И как только она согласилась на предложение громким «почему бы и нет?» и взмахом руки, из-за чего пара капель кока-колы пролилось на его брюки, – ей пришло в голову еще одно, несколько потрепанное соображение, которое приуменьшило опасность ситуации. Спустя мгновение она высказала его вслух, чтобы увериться в его правдивости:
– Важно время правильно подгадать. Звучит, конечно, жутко, но все же. Я про этого Ангела Смерти говорю. Неделя после убийства – по статистике самая безопасная, верно? Так, наверное, плохо думать, но тут уж как есть.
Сираф в это время анализировал половой аппарат, который ему предстояло задействовать, поскольку почувствовал высокую концентрацию кислорода – а значит, как он предположил, район с рядами густых деревьев уже близко.
Он отрешенно отметил, что Ангел Смерти вызывает сильную реакцию избегания и является своего рода публичной персоной. Его имя не вызывало в ней конкретных образов лица или тела, – скорее, письменные, многословные отчеты, которые с трудом можно было собрать в единое целое.
Джинни подавила страх. Вот так легко был побежден призрак, существующий для нее лишь серией новостных фотографий полицейских с носилками на бессмысленных обочинах дорог. По мере того, как страх рассеивался, Джинни с радостью добивала его дальнейшими предположениями, в то же время наблюдая, как Сираф пробует напрячь детородный орган. (Его поразило, что вялая выпуклость способна так сильно отвердеть.)
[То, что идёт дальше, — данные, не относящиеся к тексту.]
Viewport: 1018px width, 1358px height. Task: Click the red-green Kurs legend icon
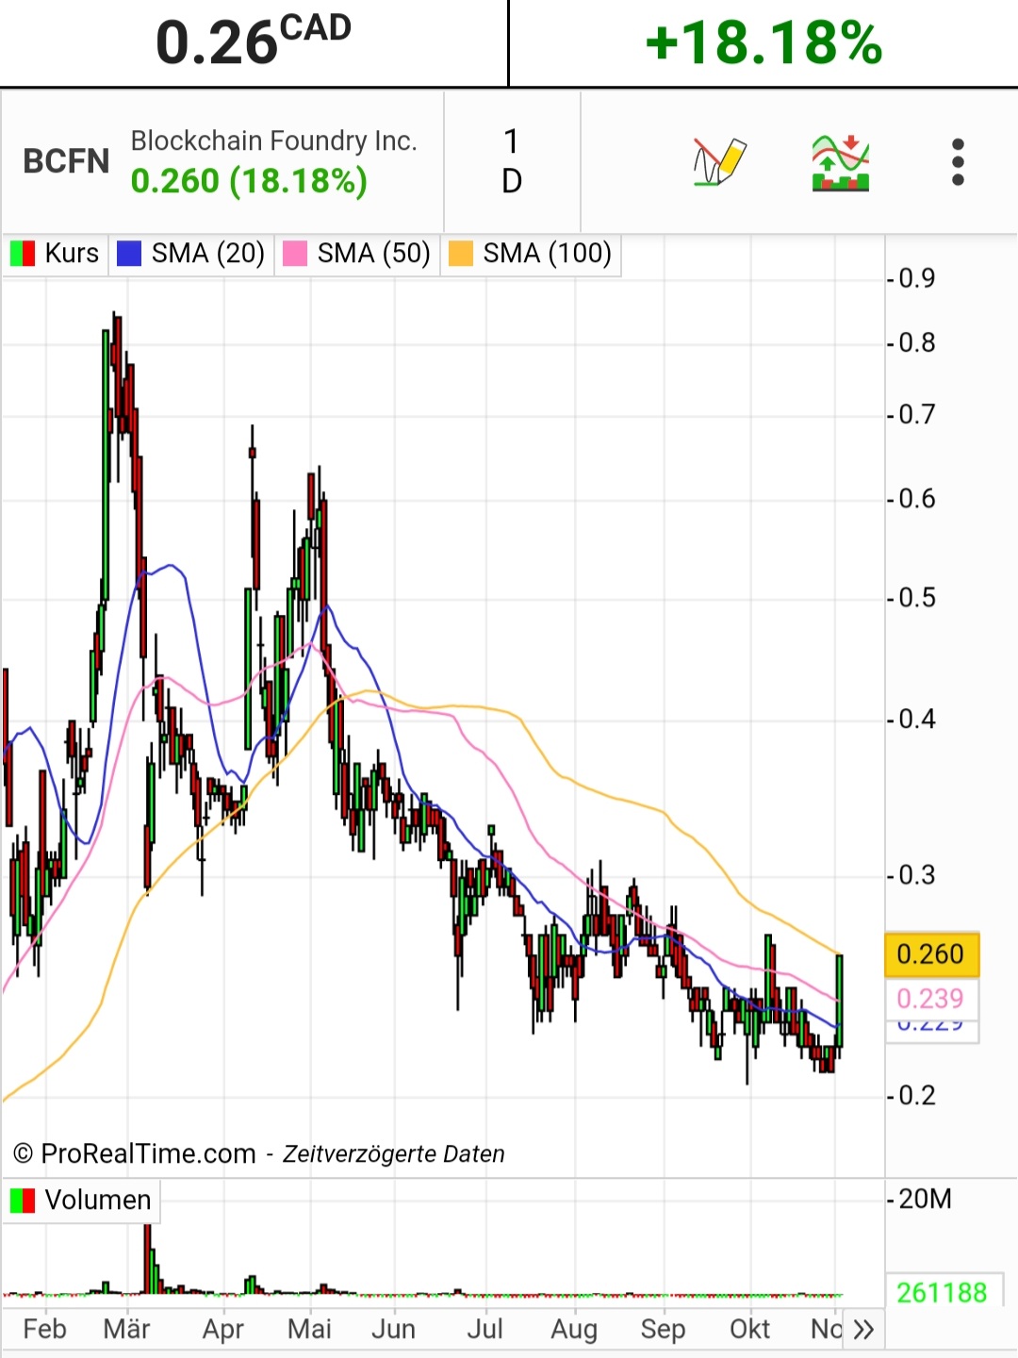23,254
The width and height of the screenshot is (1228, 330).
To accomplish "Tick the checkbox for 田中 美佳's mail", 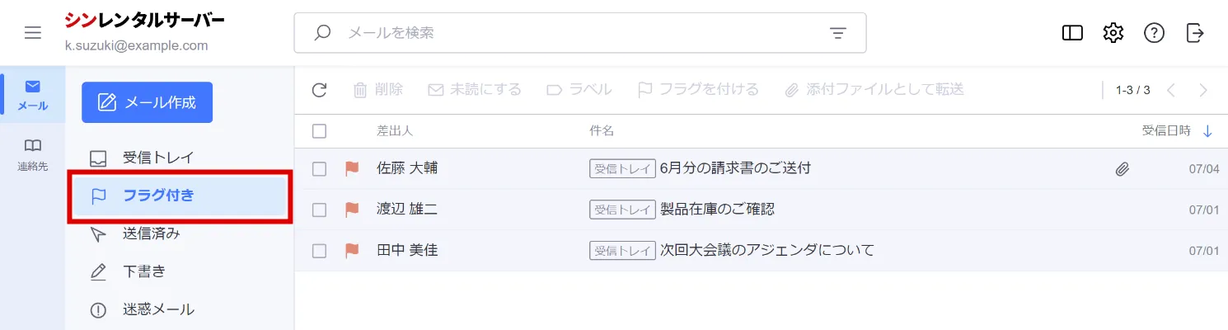I will click(320, 251).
– То, что он делает, – по сути, замена, ну, сексу. Поразительно. Типичная особенность. Говорят, такое часто встречается. Точнее, постоянно. Ты ведь слышал, да? Что оружие – это фаллический символ? Убивая женщин, он демонстрирует мужскую силу. Секс приравнивается к боли, а смерть – это оргазм, до которого он доводит жертв. Я понимаю, бывает, хочется кому-то отомстить, но вот так убивать? Жестоко и бессмысленно. Как и его действия.
Сираф в этот момент был занят тем, что впервые прочувствовал всепоглощающую силу первой фазы сексуального взаимодействия человеческой расы. Опробовав простимулированные части нейронного аппарата тела – то есть почти все, – он осознал, что его ждет бурное событие. Положение Сирафа – стойкого духа на пороге всеобъемлющих церебральных волнений – можно, пожалуй, сравнить с положением начинающего пловца, впервые оказавшегося среди высоких волн.
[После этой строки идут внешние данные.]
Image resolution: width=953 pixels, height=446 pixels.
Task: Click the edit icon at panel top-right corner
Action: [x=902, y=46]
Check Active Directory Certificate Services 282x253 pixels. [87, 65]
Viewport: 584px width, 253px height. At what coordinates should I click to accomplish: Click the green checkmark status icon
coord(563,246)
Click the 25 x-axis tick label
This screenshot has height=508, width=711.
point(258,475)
И все же отчасти тот странный вариант церемонии спаривания, который в деталях описывала Джинни, увлек Сирафа.
Судя по всему, данная культурная практика порицалась обществом, но была довольно распространена и породила теоретическую традицию. То, что жители планеты являлись существами символическими, Сираф понял сразу.
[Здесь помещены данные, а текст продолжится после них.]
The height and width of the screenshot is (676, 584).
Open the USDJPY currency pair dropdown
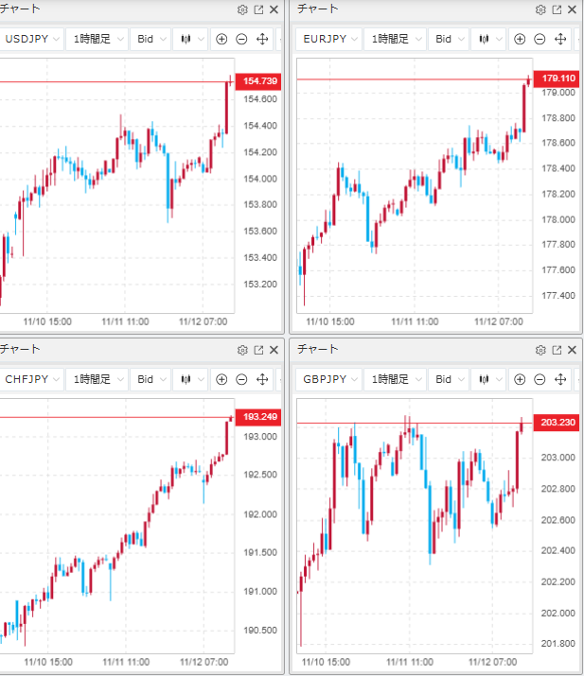pyautogui.click(x=33, y=39)
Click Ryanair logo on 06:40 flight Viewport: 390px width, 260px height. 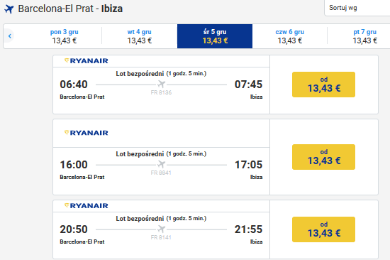(86, 61)
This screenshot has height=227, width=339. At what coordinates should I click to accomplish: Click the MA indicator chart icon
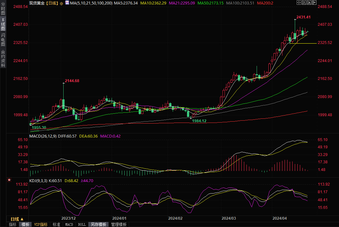(67, 3)
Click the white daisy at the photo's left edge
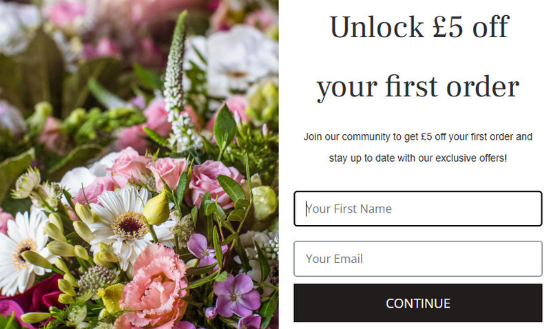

Но символическая система, в которой процесс оплодотворения может заменяться смертью, – интересная особенность, подобных которой в Архивы не добавлялось.
Затем все мысли Джинни решительно и недвусмысленно перешли к спариванию. Сираф окинул взглядом ряды платанов с густой кроной и старых фонарей в поисках места для парковки.